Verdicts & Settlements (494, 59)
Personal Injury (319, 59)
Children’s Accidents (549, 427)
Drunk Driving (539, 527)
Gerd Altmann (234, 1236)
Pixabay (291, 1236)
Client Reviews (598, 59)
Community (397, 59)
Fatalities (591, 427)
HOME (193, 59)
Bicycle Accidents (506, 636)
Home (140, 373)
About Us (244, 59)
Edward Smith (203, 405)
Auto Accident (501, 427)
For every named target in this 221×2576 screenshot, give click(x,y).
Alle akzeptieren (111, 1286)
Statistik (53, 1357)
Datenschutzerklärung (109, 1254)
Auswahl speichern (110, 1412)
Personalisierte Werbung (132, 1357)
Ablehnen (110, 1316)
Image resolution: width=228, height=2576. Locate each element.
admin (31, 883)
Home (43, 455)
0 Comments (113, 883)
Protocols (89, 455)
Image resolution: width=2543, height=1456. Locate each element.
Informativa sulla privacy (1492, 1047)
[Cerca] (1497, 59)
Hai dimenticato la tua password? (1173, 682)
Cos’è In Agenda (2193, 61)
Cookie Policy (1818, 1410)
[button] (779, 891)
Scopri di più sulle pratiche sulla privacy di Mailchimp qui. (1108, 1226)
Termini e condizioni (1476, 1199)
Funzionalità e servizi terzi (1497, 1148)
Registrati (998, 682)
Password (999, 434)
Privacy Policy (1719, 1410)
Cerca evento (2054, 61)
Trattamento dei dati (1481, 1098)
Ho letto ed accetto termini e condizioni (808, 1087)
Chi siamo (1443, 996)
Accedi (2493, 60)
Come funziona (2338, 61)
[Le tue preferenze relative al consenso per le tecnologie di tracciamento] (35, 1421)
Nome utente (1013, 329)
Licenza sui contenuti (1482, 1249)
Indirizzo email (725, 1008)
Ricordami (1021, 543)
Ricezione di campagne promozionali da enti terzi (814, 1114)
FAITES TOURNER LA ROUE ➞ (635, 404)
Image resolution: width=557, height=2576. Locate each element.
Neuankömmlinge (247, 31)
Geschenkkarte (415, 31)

### [Assignment]
Only the lines from the first one of the listing up to and including the line where "Password (999, 434)" appears are wanted, reproduced exactly.

### [Solution for this task]
Verdicts & Settlements (494, 59)
Personal Injury (319, 59)
Children’s Accidents (549, 427)
Drunk Driving (539, 527)
Gerd Altmann (234, 1236)
Pixabay (291, 1236)
Client Reviews (598, 59)
Community (397, 59)
Fatalities (591, 427)
HOME (193, 59)
Bicycle Accidents (506, 636)
Home (140, 373)
About Us (244, 59)
Edward Smith (203, 405)
Auto Accident (501, 427)
For every named target in this 221×2576 screenshot, give click(x,y).
Alle akzeptieren (111, 1286)
Statistik (53, 1357)
Datenschutzerklärung (109, 1254)
Auswahl speichern (110, 1412)
Personalisierte Werbung (132, 1357)
Ablehnen (110, 1316)
Image resolution: width=228, height=2576. Locate each element.
admin (31, 883)
Home (43, 455)
0 Comments (113, 883)
Protocols (89, 455)
Image resolution: width=2543, height=1456. Locate each element.
Informativa sulla privacy (1492, 1047)
[Cerca] (1497, 59)
Hai dimenticato la tua password? (1173, 682)
Cos’è In Agenda (2193, 61)
Cookie Policy (1818, 1410)
[button] (779, 891)
Scopri di più sulle pratiche sulla privacy di Mailchimp qui. (1108, 1226)
Termini e condizioni (1476, 1199)
Funzionalità e servizi terzi (1497, 1148)
Registrati (998, 682)
Password (999, 434)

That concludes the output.